The future Bayeux Tapestry Museum is taking shape

Launched in 2013, the renovation and extension project of the Bayeux Tapestry Museum has just reached a new stage, with the presentation of plans for the future space to the public and the press on Friday February 2. The opening of the new museum is now set for 2027, on the occasion of the celebration of the millennium of the birth of William the Conqueror (c.1027-1087), whose famous 11th century tapestry retraces the great deeds. The current museum will be closed to the public from the end of summer 2025.

The project provides for the construction of a 3,350 m² extension, attached to the Grand Seminary (17th century) which will be completely renovated. This new building will house in a straight line – and no longer in its current arcuate form – the Bayeux Tapestry, 70 meters long. The entire journey will revolve around the tapestry, which will now be presented on an inclined support. The spaces will be divided into two levels, which will allow the public to observe the embroidery from different angles. “It’s important that the visitor can see it in one piece, also taking a step back and also observing it in a very intimate way”, explains Stephen Barrett, architect at RSHP, the firm in charge of the project. It is therefore planned that the visitor will be able to discover the tapestry overlooking the exhibition gallery with a 180° view and admire it more closely by going down to the lower level.

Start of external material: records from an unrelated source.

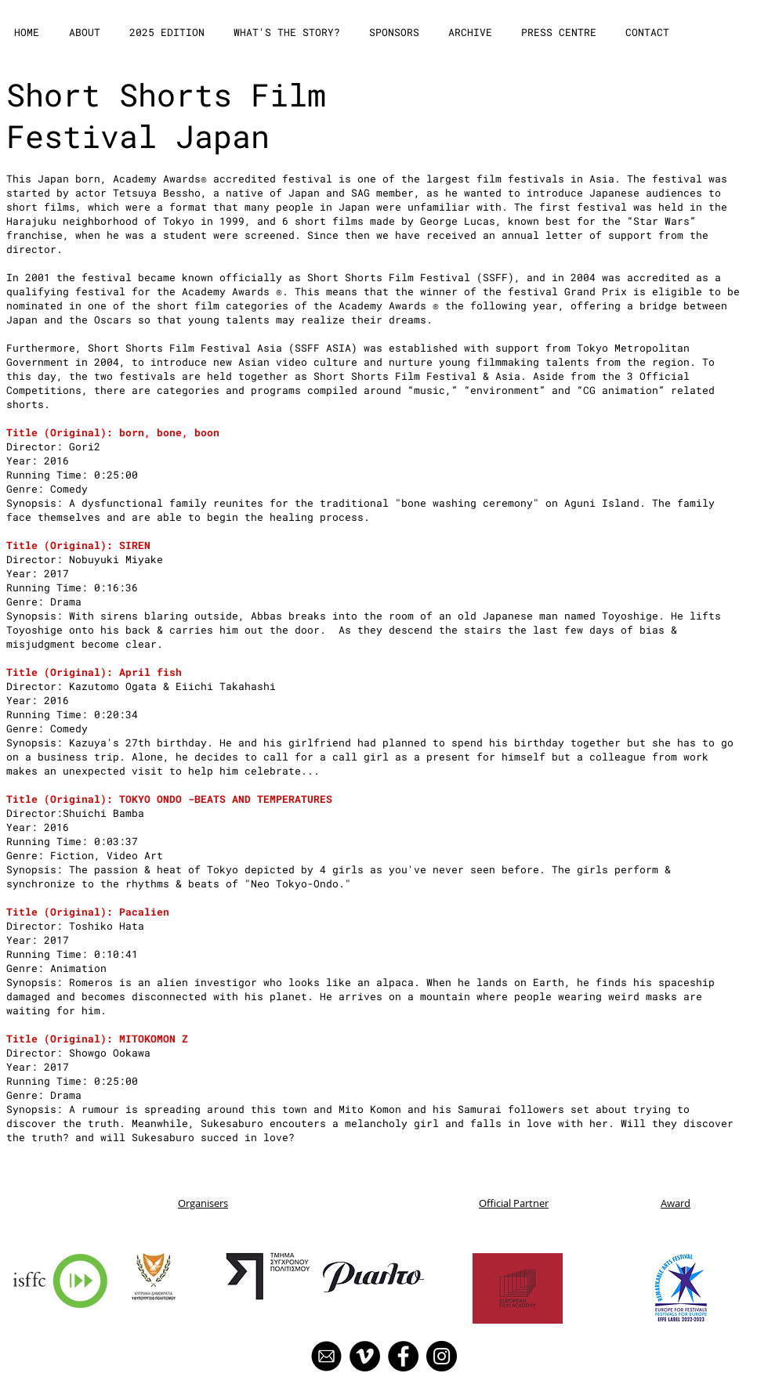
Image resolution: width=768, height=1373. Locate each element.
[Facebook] (403, 1356)
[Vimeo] (365, 1356)
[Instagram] (441, 1356)
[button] (86, 32)
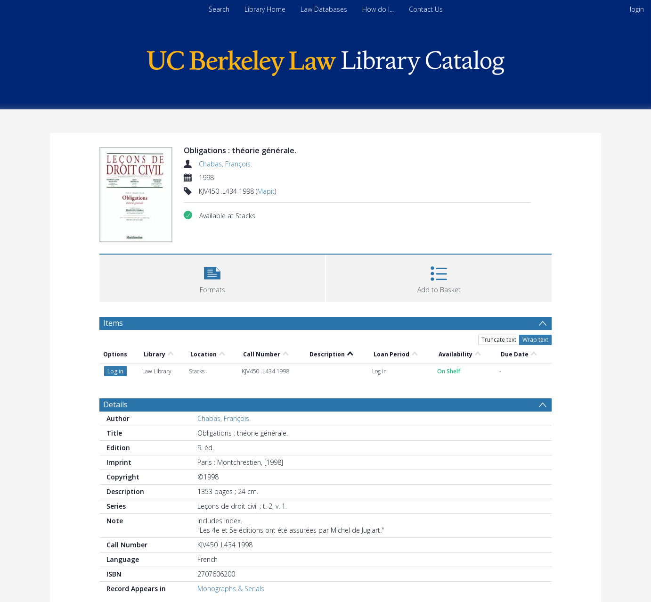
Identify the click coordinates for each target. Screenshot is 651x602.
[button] (212, 277)
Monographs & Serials (230, 588)
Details (115, 404)
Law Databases (324, 9)
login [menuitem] (637, 9)
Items (113, 323)
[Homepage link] (325, 60)
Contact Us (426, 9)
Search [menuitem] (219, 9)
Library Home (264, 9)
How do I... (378, 9)
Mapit (266, 191)
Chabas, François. (225, 163)
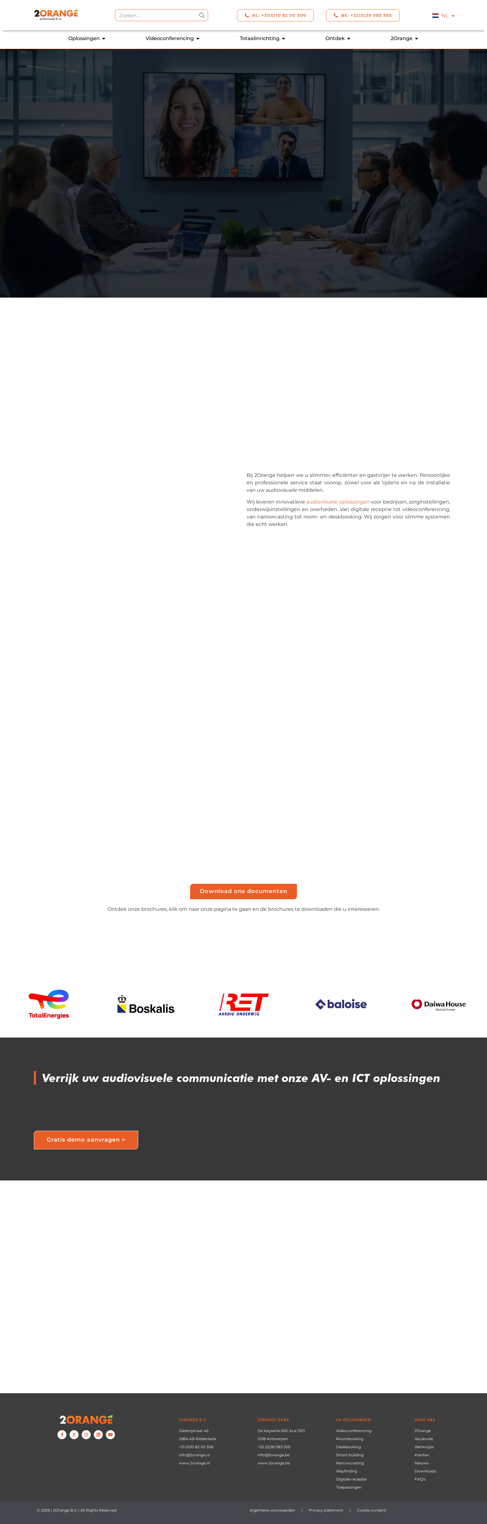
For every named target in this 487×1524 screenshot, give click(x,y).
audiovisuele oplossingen (337, 502)
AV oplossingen (353, 1420)
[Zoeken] (202, 15)
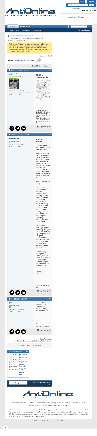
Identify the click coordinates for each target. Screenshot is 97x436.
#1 (50, 70)
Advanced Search (84, 30)
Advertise (59, 403)
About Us (30, 403)
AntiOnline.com (44, 383)
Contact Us (34, 383)
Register (91, 2)
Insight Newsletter (42, 120)
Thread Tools (36, 66)
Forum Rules (21, 373)
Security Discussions (24, 36)
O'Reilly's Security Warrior (24, 60)
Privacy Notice (41, 403)
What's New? (25, 27)
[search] (76, 17)
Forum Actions (25, 30)
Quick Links (37, 30)
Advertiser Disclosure (89, 10)
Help (82, 2)
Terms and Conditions (18, 403)
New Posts (11, 30)
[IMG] (21, 361)
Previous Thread (25, 345)
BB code (22, 354)
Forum (12, 27)
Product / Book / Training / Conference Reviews (25, 38)
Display (46, 66)
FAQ (17, 30)
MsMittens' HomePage (43, 122)
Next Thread (35, 345)
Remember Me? (75, 8)
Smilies (22, 358)
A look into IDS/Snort (42, 326)
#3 (50, 299)
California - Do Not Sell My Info (75, 403)
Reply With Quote (44, 127)
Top (50, 341)
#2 (50, 134)
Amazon (41, 93)
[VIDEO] (22, 364)
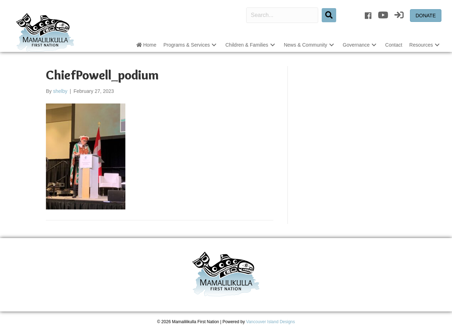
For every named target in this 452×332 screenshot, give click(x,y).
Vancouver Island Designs (270, 321)
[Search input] (282, 15)
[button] (214, 45)
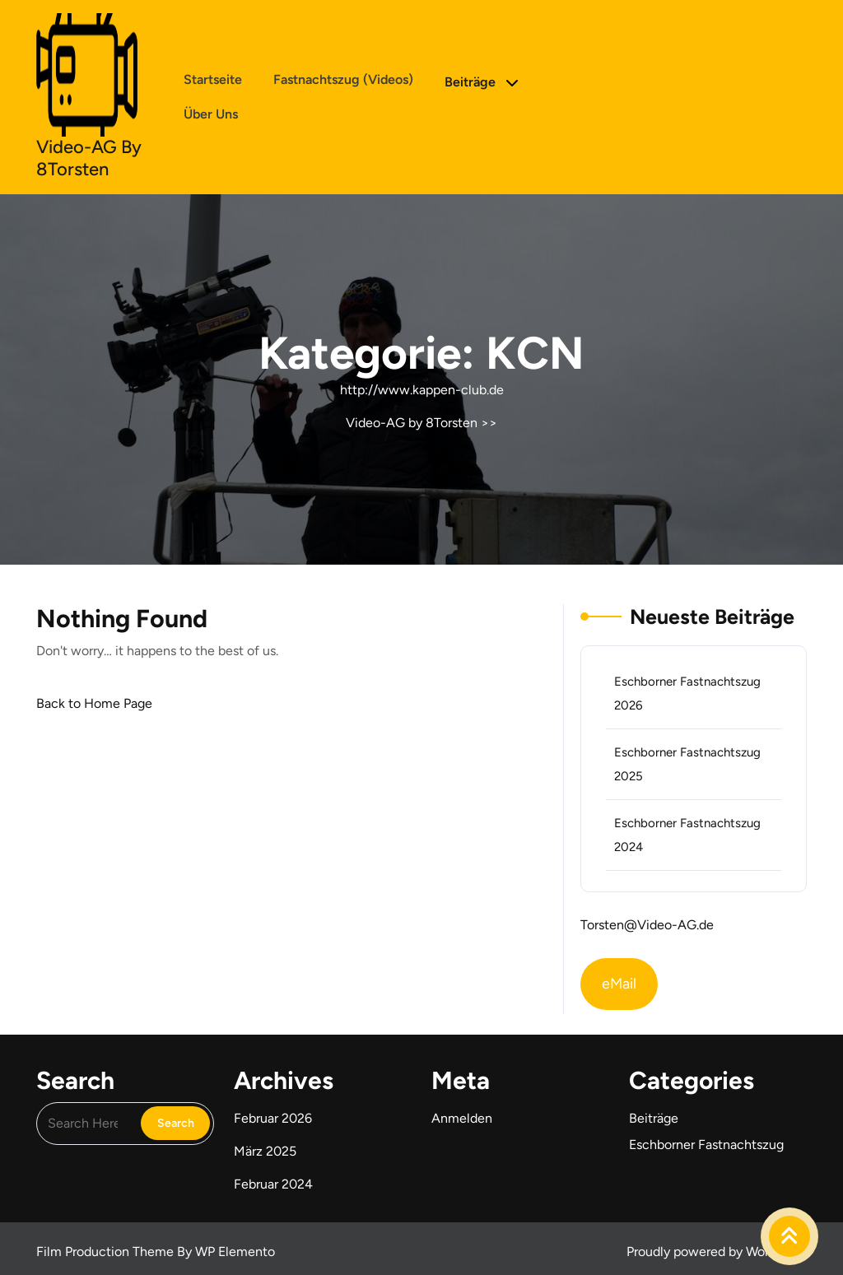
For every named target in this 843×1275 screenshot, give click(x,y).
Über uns (211, 114)
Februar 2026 (273, 1118)
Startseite (213, 79)
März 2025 (265, 1151)
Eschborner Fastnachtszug (706, 1144)
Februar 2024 (273, 1184)
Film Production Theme (106, 1251)
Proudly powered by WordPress (716, 1251)
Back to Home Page (94, 703)
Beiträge (470, 82)
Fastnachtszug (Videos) (343, 79)
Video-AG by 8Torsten (89, 158)
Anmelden (461, 1118)
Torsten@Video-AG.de (647, 925)
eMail (619, 984)
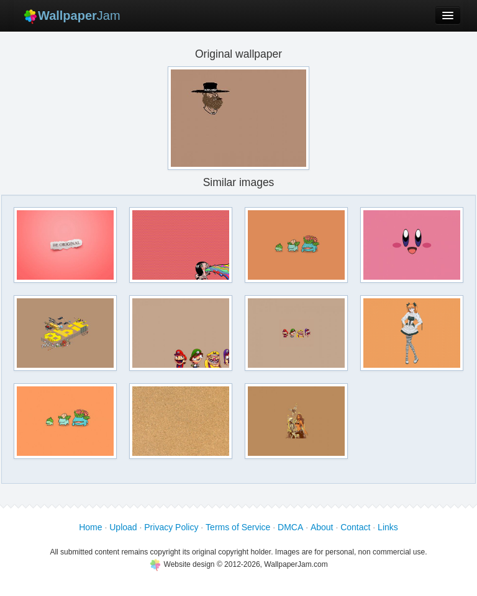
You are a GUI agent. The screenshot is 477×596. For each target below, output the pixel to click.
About (322, 527)
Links (388, 527)
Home (90, 527)
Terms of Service (238, 527)
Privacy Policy (171, 527)
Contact (355, 527)
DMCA (290, 527)
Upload (123, 527)
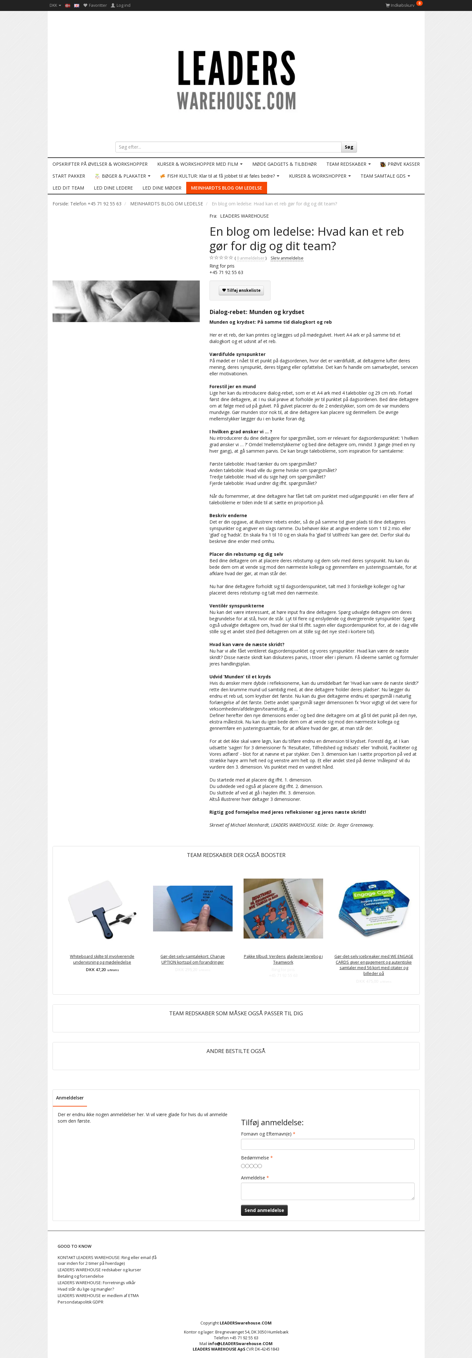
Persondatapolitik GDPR (80, 1302)
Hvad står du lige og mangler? (86, 1289)
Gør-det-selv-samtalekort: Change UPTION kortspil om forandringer (192, 959)
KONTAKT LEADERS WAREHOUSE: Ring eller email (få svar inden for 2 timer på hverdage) (107, 1260)
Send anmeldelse (264, 1210)
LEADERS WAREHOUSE (244, 216)
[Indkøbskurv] (404, 5)
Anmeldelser (70, 1098)
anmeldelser (251, 258)
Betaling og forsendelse (81, 1276)
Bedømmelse (255, 1158)
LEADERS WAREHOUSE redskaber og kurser (99, 1270)
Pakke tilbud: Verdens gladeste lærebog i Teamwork (283, 959)
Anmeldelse (253, 1178)
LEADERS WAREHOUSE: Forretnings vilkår (97, 1282)
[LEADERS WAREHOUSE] (236, 79)
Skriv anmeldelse (287, 258)
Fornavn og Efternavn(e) (266, 1134)
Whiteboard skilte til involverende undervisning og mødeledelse (102, 959)
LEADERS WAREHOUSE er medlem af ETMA (98, 1295)
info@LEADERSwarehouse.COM (240, 1343)
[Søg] (349, 147)
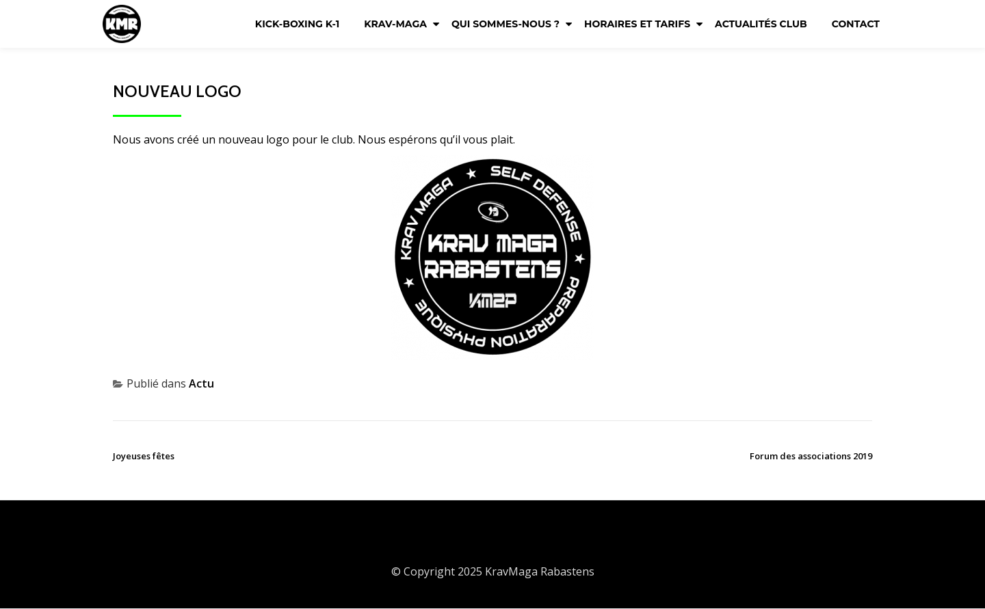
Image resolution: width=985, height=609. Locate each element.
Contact (856, 24)
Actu (201, 383)
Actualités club (761, 24)
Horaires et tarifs (637, 24)
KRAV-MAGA (395, 24)
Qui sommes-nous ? (505, 24)
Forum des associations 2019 (811, 456)
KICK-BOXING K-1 (297, 24)
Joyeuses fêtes (143, 456)
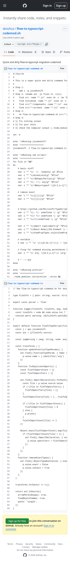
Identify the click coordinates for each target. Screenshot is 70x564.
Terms (10, 544)
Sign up (61, 5)
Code (9, 52)
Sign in (47, 5)
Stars (48, 52)
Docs (60, 544)
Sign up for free (17, 521)
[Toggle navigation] (5, 6)
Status (38, 544)
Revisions (27, 52)
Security (29, 544)
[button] (46, 44)
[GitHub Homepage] (25, 555)
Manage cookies (40, 547)
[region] (35, 175)
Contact (26, 547)
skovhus (8, 29)
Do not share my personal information (35, 550)
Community (49, 544)
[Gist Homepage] (25, 6)
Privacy (19, 544)
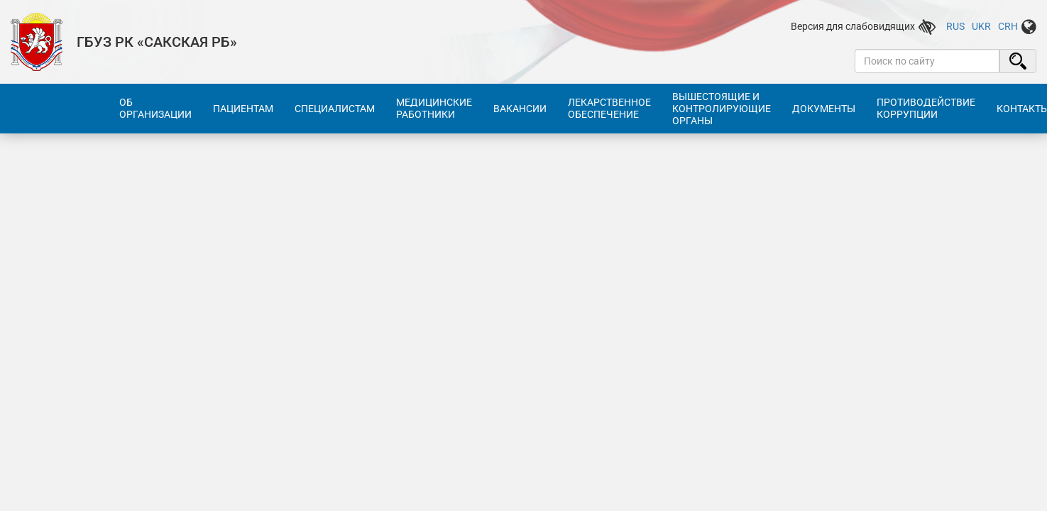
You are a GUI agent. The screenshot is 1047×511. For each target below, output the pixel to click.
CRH (1008, 26)
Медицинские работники (434, 108)
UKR (981, 26)
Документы (823, 108)
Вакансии (520, 108)
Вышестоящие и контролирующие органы (721, 108)
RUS (955, 26)
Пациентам (243, 108)
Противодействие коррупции (926, 108)
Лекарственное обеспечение (609, 108)
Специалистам (335, 108)
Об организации (155, 108)
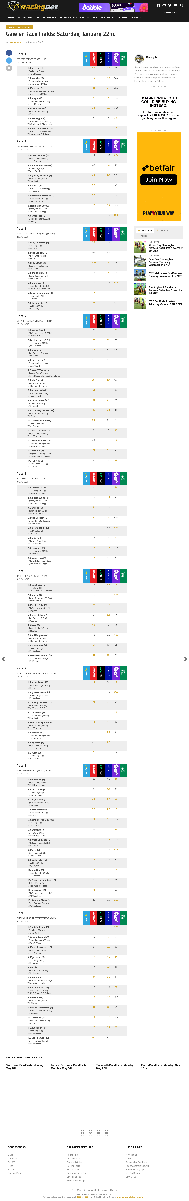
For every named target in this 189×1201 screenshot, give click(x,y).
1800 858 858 (82, 1196)
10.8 (116, 849)
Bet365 (12, 1162)
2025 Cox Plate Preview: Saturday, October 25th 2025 (165, 302)
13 (94, 77)
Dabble (11, 1154)
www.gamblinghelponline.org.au (131, 1196)
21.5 (116, 692)
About (129, 1158)
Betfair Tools (73, 1169)
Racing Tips (24, 17)
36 (116, 779)
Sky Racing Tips (74, 1177)
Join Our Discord (133, 1173)
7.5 (93, 809)
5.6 (115, 118)
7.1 (115, 252)
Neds (10, 1166)
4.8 (93, 682)
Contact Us (131, 1177)
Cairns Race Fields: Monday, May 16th (160, 1066)
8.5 (108, 789)
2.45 (94, 262)
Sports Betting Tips (135, 1169)
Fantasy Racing (15, 1173)
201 (94, 379)
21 (94, 87)
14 (94, 957)
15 (108, 497)
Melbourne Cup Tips (76, 1180)
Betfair (11, 1169)
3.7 (108, 967)
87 (116, 329)
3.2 (93, 242)
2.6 (93, 108)
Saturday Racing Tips (77, 1173)
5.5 (115, 128)
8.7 (115, 430)
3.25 (116, 527)
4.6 (93, 349)
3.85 (116, 594)
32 (116, 829)
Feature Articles (45, 17)
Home (11, 17)
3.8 (93, 869)
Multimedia (107, 17)
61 (94, 339)
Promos (122, 17)
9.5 (93, 67)
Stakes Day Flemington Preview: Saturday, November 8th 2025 (165, 248)
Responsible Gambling (136, 1162)
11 (94, 292)
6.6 (115, 487)
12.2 (116, 215)
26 (94, 604)
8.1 (115, 537)
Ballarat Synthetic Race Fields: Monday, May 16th (69, 1066)
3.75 (116, 155)
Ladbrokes (13, 1158)
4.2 (93, 175)
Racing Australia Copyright (138, 1166)
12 (94, 997)
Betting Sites (68, 17)
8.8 (115, 460)
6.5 (93, 624)
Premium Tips (73, 1158)
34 (94, 977)
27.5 (116, 899)
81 (94, 655)
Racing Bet (15, 42)
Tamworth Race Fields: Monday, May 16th (115, 1066)
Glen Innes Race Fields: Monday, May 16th (25, 1066)
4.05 (116, 635)
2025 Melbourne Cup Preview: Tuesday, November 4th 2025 (165, 274)
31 (94, 400)
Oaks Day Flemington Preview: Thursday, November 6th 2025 (160, 262)
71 (94, 450)
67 (94, 645)
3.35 (116, 926)
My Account (131, 1154)
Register (136, 17)
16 (94, 547)
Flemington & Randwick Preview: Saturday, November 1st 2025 (165, 290)
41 (94, 390)
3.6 (108, 584)
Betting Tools (88, 17)
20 (94, 205)
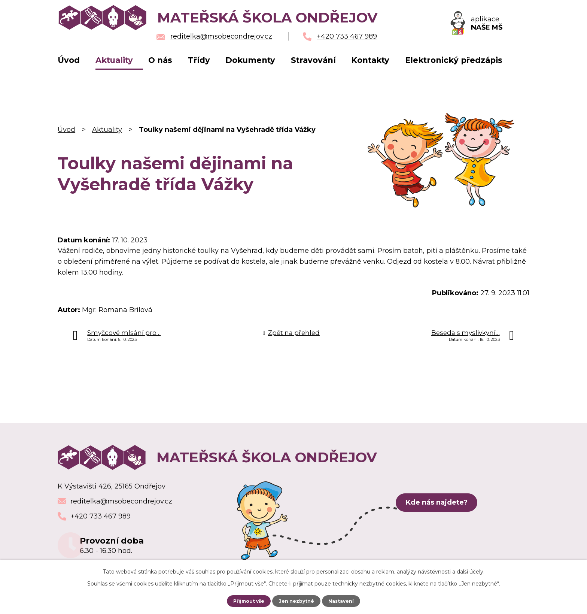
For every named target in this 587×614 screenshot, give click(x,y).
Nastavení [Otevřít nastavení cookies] (342, 601)
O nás (160, 60)
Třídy (199, 60)
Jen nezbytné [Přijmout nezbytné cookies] (297, 601)
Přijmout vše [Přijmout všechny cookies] (248, 601)
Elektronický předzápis (453, 60)
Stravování (313, 60)
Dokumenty (250, 60)
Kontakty (370, 60)
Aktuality (114, 60)
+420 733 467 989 (100, 516)
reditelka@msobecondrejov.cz (121, 501)
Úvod (69, 60)
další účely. (470, 571)
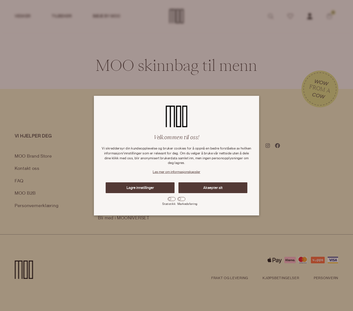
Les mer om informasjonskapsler (176, 172)
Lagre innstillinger (140, 188)
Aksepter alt (213, 188)
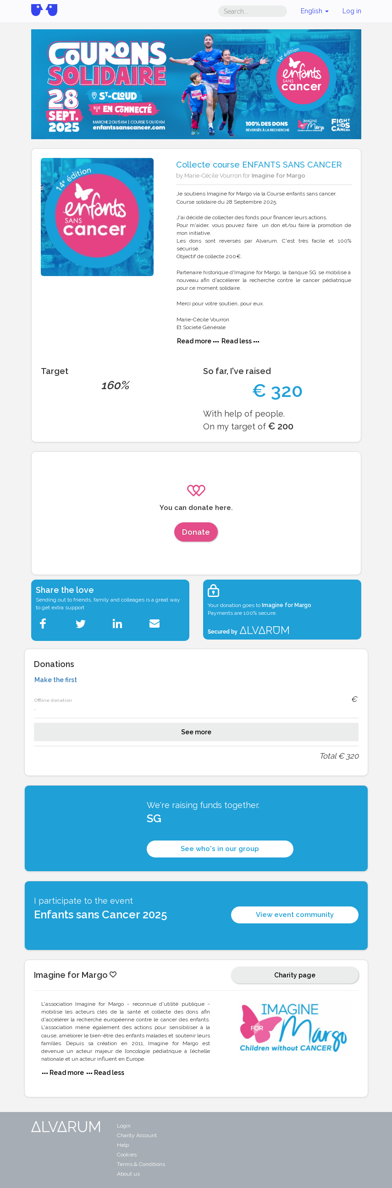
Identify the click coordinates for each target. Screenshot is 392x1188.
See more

Architects’ projections of the future Bayeux Tapestry Museum.

© Cabinet RSHP

Throughout the duration of the work, the Bayeux Tapestry will be kept in a custom-made crate stored in reserves in Bayeux. Contrary to what was initially planned, it will not be restored during the closure of the museum but after the completion of the project. Estimated at 35 million euros in May 2023, the budget for the operation is now set at 38 million euros. “The State, the Region and the Department will contribute 10 million each, while the City will contribute 8 million euros” specifies Patrick Gomont, the mayor of the city.

The plans for the new museum, however, leave many local residents skeptical. While they welcome the initiative, most of them agree that the teams did not take enough into account the visual impact of such a building on the surrounding landscape. Another area of ​​concern for residents: the removal of 74 parking spaces to build the annex. Several Bayeusains therefore created the Tapisserie 2027 association, which attempts to establish a dialogue with the project leaders to consider a revision of the dimensions of the extension. The sketches of the future museum are currently visible in the chapel, located in the main courtyard of the current museum.